In “Exercise and Ischemic Conditioning in Stroke Rehabilitation: Part I of a Mini Review on Experimental Concept,” we considered the ways in which exercise therapy stimulates the endogenous processes necessary for recovery from ischemic insults. In vitro, exercise has been shown to promote the expression of proteins involved in angiogenesis, synaptogenesis, and neurogenesis.[1],[2] Unsurprisingly therefore, exercise is recommended for patients in order to both restore various cognitive functions and to minimize the breadth of ischemic damage from stroke. However, many clinical parameters of exercise therapy, such as timing, type of exercise, and feasibility, are yet to be entirely optimized to achieve maximum therapeutic efficacy. By the way of illustration, while early poststroke mobilization is beneficial, doing so within 24 h of infarction has been shown to exacerbate ischemic brain damage through hyperglycolytic and pro-apoptotic mechanisms,[3],[4],[5] and the therapeutic window for safe exercise intervention may only begin 48 h after infarction.[6]
IC, a novel therapy by which patients receive cycles of subcritical ischemia, has been shown to reduce infarct volumes and help patients regain various cognitive and motor skills via similar physiologic mechanisms as exercise.[7],[8] In contrast to exercise therapy, IC's passive nature enables benefit to a potentially broader clinical spectrum of patients, as it is essentially accessible to patients with any level of disability.
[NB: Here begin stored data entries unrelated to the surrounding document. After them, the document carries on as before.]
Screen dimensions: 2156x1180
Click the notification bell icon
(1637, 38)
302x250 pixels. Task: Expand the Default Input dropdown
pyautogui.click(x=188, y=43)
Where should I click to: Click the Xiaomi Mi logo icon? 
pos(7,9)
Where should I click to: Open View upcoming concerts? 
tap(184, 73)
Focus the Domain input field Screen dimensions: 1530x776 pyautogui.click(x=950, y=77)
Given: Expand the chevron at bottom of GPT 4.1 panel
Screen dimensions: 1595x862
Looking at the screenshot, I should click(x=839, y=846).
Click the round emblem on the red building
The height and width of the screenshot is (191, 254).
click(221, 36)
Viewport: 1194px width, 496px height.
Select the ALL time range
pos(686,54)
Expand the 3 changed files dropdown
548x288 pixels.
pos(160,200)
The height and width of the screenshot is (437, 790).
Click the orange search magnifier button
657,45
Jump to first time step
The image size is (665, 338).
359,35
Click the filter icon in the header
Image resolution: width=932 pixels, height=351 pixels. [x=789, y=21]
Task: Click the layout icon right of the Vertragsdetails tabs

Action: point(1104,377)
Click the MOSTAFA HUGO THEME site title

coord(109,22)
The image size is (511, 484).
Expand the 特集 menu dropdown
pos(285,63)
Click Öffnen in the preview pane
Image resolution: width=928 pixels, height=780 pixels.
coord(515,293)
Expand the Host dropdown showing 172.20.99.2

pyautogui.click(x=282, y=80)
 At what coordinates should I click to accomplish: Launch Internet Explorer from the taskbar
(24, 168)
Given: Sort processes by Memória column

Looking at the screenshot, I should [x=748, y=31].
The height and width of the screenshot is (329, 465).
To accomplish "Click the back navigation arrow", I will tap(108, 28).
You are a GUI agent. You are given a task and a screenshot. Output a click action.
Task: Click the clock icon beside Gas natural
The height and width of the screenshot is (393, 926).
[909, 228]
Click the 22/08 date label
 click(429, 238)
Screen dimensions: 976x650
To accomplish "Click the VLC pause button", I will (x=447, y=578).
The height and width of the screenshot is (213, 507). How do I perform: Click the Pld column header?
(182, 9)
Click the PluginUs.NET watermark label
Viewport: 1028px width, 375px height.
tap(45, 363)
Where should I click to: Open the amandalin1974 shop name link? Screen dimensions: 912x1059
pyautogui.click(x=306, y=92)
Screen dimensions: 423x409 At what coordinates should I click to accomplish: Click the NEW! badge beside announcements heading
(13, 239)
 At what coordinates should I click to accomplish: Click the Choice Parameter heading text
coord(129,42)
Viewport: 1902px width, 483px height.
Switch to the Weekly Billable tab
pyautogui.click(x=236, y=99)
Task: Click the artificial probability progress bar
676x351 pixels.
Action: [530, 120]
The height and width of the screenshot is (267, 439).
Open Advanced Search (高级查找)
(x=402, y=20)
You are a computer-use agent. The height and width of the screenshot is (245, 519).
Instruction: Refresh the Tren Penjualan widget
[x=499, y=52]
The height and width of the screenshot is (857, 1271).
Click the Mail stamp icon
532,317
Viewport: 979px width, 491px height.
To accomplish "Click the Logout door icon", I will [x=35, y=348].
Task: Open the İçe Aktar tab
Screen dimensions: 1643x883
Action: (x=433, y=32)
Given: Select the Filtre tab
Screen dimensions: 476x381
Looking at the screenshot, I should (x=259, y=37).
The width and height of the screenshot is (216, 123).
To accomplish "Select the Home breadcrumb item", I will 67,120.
Its practicality and straightforwardness also invite less uncertainty and more opportunity for standardization in its clinical application. Like its exercise counterpart, the timing of IC is under scrutiny. However, there is no evidence yet to suggest that very early intervention with IC is detrimental or unsafe for the stroke patient – it has even been employed as early as the acute prehospital setting to effectively enhance neuroprotection.[9] Based on the current body of evidence, we find it reasonable to suggest that IC could be used to bridge the temporal gap between the ischemic event and the initiation of exercise therapy, as a dynamic counterpart to exercise therapy, or even as prophylaxis to patients at risk of stroke.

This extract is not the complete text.